Problem 1: From the data engineering job description, retype the passage from "In A Nutshell" up to and including "and provide solutions.".
Problem 2: Continue the data engineering job description from the point where it stops.

Page text:
Start of Block

In A Nutshell
Take the lead in building our data pipelines and core tables for OpenAI.
Responsibilities
- Design, build and manage our data pipelines, ensuring all user event data is seamlessly integrated into our data warehouse.
- Develop canonical datasets to track key product metrics including user growth, engagement, and revenue.
- Work collaboratively with various teams, including, Infrastructure, Data Science, Product, Marketing, Finance, and Research to understand their data needs and provide solutions.
- Implement robust and fault-tolerant systems for data ingestion and processing.
- Participate in data architecture and engineering decisions, bringing your strong experience and knowledge to bear.
- Ensure the security, integrity, and compliance of data according to industry and company standards.

End of Block

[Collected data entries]

Start of Block

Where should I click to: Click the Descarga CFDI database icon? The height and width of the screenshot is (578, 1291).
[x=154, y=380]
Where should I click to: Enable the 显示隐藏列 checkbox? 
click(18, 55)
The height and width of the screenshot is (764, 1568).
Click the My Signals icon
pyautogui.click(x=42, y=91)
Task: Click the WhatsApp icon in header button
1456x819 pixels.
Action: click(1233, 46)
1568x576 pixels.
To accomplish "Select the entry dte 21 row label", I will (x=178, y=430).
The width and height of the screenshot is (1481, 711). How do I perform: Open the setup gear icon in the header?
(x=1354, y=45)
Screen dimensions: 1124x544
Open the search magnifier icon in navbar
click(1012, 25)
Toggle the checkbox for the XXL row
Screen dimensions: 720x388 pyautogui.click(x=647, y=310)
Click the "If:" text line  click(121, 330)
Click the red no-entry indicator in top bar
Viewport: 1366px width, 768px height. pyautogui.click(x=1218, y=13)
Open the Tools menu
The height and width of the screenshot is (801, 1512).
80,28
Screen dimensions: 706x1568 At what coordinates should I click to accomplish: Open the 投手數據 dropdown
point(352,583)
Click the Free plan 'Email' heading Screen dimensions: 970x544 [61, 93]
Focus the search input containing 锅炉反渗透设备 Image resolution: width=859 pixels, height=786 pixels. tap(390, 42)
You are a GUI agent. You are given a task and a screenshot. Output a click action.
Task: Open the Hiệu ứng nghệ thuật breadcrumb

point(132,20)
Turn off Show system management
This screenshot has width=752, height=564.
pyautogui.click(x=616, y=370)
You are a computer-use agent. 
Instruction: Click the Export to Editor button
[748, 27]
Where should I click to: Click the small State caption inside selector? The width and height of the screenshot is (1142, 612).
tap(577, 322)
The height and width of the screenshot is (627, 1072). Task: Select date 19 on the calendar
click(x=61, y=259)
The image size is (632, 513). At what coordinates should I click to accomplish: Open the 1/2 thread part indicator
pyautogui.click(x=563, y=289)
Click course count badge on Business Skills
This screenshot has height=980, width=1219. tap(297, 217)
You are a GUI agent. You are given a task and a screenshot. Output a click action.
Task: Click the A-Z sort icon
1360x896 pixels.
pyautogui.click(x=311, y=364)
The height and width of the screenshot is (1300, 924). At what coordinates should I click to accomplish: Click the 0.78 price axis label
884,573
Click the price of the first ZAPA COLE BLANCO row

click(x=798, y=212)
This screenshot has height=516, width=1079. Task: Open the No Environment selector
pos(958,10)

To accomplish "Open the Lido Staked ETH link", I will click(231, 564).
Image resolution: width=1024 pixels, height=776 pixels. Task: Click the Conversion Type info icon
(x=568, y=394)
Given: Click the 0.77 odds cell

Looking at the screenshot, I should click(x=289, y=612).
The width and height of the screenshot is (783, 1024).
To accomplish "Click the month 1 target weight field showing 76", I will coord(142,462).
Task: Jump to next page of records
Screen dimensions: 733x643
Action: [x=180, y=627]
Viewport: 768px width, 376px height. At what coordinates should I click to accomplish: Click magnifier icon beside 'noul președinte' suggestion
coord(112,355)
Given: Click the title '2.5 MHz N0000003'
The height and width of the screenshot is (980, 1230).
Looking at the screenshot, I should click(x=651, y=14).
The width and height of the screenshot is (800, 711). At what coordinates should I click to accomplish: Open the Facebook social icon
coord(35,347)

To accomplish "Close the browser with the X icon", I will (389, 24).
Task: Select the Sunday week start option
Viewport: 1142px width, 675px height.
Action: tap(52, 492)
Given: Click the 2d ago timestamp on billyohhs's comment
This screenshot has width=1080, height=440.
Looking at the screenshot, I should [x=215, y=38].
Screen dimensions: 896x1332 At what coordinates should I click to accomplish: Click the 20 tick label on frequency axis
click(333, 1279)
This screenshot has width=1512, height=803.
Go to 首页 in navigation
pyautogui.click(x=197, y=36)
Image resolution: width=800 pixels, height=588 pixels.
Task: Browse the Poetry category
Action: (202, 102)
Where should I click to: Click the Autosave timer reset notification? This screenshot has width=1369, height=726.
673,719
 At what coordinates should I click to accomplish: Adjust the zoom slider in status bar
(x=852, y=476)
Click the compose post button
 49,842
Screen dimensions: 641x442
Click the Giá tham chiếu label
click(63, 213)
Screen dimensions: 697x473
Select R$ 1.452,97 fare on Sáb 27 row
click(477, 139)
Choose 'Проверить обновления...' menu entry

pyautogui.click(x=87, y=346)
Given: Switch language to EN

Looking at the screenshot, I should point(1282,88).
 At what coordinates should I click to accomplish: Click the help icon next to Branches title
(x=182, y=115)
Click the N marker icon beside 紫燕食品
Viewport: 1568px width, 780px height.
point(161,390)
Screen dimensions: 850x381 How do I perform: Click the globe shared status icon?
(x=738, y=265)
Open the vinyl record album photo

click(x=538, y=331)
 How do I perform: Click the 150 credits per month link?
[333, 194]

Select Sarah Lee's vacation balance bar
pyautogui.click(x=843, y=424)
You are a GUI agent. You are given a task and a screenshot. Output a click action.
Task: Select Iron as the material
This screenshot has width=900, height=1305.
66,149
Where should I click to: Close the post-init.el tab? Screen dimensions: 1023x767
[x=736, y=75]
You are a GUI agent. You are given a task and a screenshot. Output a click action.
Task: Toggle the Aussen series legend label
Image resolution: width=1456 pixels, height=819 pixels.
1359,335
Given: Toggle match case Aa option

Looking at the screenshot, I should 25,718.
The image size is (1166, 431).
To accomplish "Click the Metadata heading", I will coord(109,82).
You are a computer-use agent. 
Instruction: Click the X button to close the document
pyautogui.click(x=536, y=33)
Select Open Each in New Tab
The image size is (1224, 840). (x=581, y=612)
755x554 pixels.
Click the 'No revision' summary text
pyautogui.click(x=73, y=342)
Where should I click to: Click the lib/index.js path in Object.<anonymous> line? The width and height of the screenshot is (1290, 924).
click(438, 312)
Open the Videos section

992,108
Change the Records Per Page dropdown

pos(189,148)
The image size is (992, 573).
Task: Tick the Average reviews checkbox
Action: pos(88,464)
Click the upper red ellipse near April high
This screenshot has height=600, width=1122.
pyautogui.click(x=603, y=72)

End of Block

Written answer 1:
In A Nutshell
Take the lead in building our data pipelines and core tables for OpenAI.
Responsibilities
- Design, build and manage our data pipelines, ensuring all user event data is seamlessly integrated into our data warehouse.
- Develop canonical datasets to track key product metrics including user growth, engagement, and revenue.
- Work collaboratively with various teams, including, Infrastructure, Data Science, Product, Marketing, Finance, and Research to understand their data needs and provide solutions.

Written answer 2:
Skillset
- Have 3+ years of experience as a data engineer and 8+ years of any software engineering experience(including data engineering).
- Proficiency in at least one programming language commonly used within Data Engineering, such as Python, Scala, or Java.
- Experience with distributed processing technologies and frameworks, such as Hadoop, Flink and distributed storage systems (e.g., HDFS, S3).
- Expertise with any of ETL schedulers such as Airflow, Dagster, Prefect or similar frameworks.
- Solid understanding of Spark and ability to write, debug and optimize Spark code.